• **Verilen metin**:
▽

(14 Mart Adige Dil Gününüz kutlu olsun)
Dil tarihi, insan tarihiyle yaşıttır, hatta daha da yaşlıdır. Çünkü insanoğlu yaratılmamışken dil vardı. Hani dil deyince sadece insan dilini anlamayın. Her varlığın kendine özgü bir dili vardır. Bitkilerin, hayvanların, yerin, göğün, denizin, suyun, rüzgârın, yağmurun bir yerde bir ses varsa orada bir dil var demektir. İnsanoğlunun kullandığı dil tabiatın dilinden öte bir şey değildir.
Şüphesiz ki en büyük mukallit insanın kendisidir. Dedemiz Âdem, anamız Havva ile yeryüzünde bir başlarına yaşarlarken kimden neyi işitmişlerse onu taklit etmişler, terennüm etmişler ve sesin sahibini işittikleri o sesle isimlendirmişler, sonunda da isimler yani ilk kelimeler öylece ortaya çıkmıştır. Bu otokton olan doğal seslere baktığımızda hepsinin tek sesli olduklarını görürüz. Onun için kelime kökleri tek sesli olan kelimeler orijinal seslerdir ve kadim seslerdir. Sesli harfler sizi yanıltmasın, asıl ‘sessiz’ seslerin izini iyi hatip etmek gerekir. Sessiz, ifadesini bir terminoloji olarak kullandım. Sessiz diye bir ses yoktur aslında her ses seslidir. Fonksiyonel olarak, yerleşmiş bir terim olduğu için kullanıyorum sessiz sesler, ifadesini.

△

• **Kayıtlı veriler**:
▽

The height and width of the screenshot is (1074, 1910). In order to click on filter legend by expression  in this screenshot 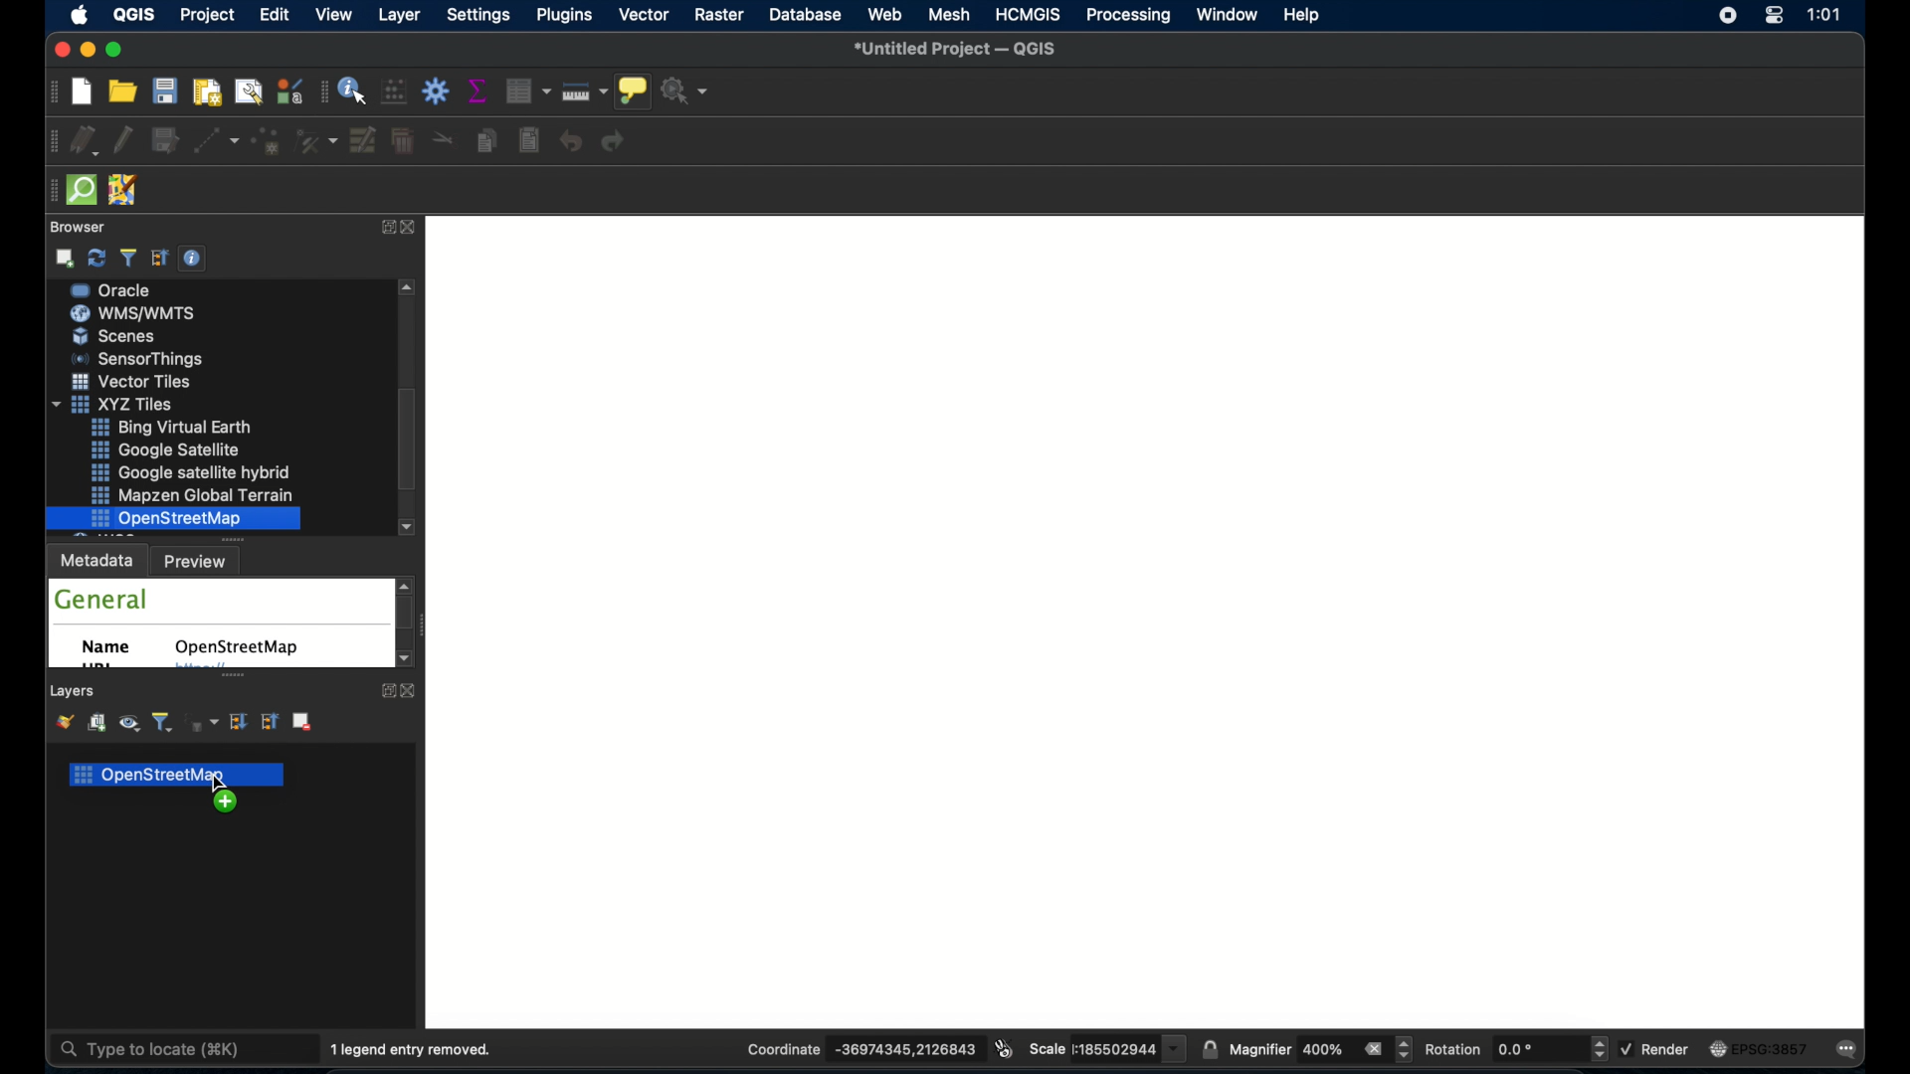, I will do `click(203, 723)`.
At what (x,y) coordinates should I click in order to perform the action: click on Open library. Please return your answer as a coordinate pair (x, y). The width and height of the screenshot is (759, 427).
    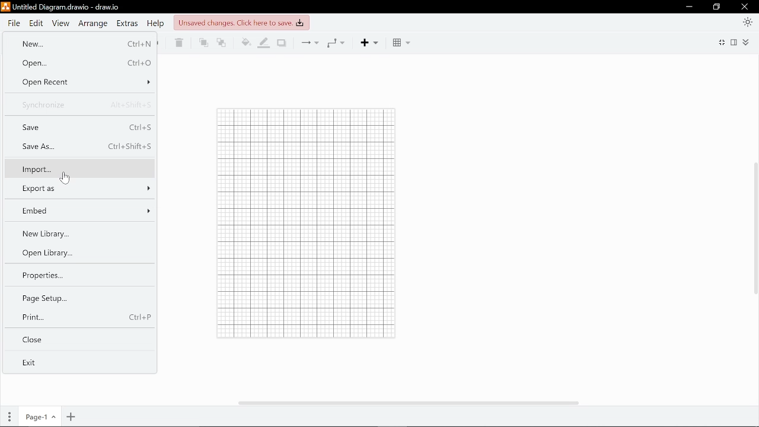
    Looking at the image, I should click on (77, 253).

△

• **İstenenler**:
**a)** Dil üzerine yazıdan "Şüphesiz ki en" sözleriyle başlayıp "sessiz sesler, ifadesini." sözleri de dahil olmak üzere o bölümü harfi harfine aktarın.
**b)** Dil üzerine yazıyı, son cümlesinden sonra gelecek bölümü yazarak sürdürün.
Malzeme bu işte hiç kullanılmayacak.

• **Sonuçlar**:
**a)**
Şüphesiz ki en büyük mukallit insanın kendisidir. Dedemiz Âdem, anamız Havva ile yeryüzünde bir başlarına yaşarlarken kimden neyi işitmişlerse onu taklit etmişler, terennüm etmişler ve sesin sahibini işittikleri o sesle isimlendirmişler, sonunda da isimler yani ilk kelimeler öylece ortaya çıkmıştır. Bu otokton olan doğal seslere baktığımızda hepsinin tek sesli olduklarını görürüz. Onun için kelime kökleri tek sesli olan kelimeler orijinal seslerdir ve kadim seslerdir. Sesli harfler sizi yanıltmasın, asıl ‘sessiz’ seslerin izini iyi hatip etmek gerekir. Sessiz, ifadesini bir terminoloji olarak kullandım. Sessiz diye bir ses yoktur aslında her ses seslidir. Fonksiyonel olarak, yerleşmiş bir terim olduğu için kullanıyorum sessiz sesler, ifadesini.

**b)**
Başlangıçta tek dil var ve zamanla sadece diksiyon farklılıkları oluşuyor. İşte birçoklarıyla benim ayrıştığım nokta da tam burası. Çoğu Bugünkü Adıgabze ‘den işe başlıyor, bense ilkel dönemden. Dilin il oluşum sürecinde tek heceli diller, ikinci oluşum sürecinde çift heceliler diller doğuyor. Aradan binlerce yıl sonra. Üçüncü evrede Arapça, Aramice İbranice gibi diller oluşuyor ki bunlar üç heceli dillerdir. Dikkatinizi çekerim ‘diller doğuyor’ demiyorum; diller oluşuyor. Çünkü bir ana evreden kopuk ve bağımsız değiller. Bunun çokça ve çeşitli nedenleri vardır ki burada bu konuya girmeyeceğim.
Arapça kurallı ve düzenli gelişmiş bir dil olması nedeniyle kazdıkça altından Adıgabze çıkıyor. Eğer bugün Adıgabze otokton olama özelliklerini yitirmiş olsaydı, biz bugün bunları söyleyemeyecektik. Adıgabze kökünü yitirmeden gelişti, tıpkı dilin sahibi Adigeler gibi.
Adigece kökenini yitirmeden devam etti diyoruz. Elbette ki değişiklikler de oldu. Olmaması kurala aykırı. Ama bir ana damar sürekli korunuyor, bu önemli. Demek istediğim budur.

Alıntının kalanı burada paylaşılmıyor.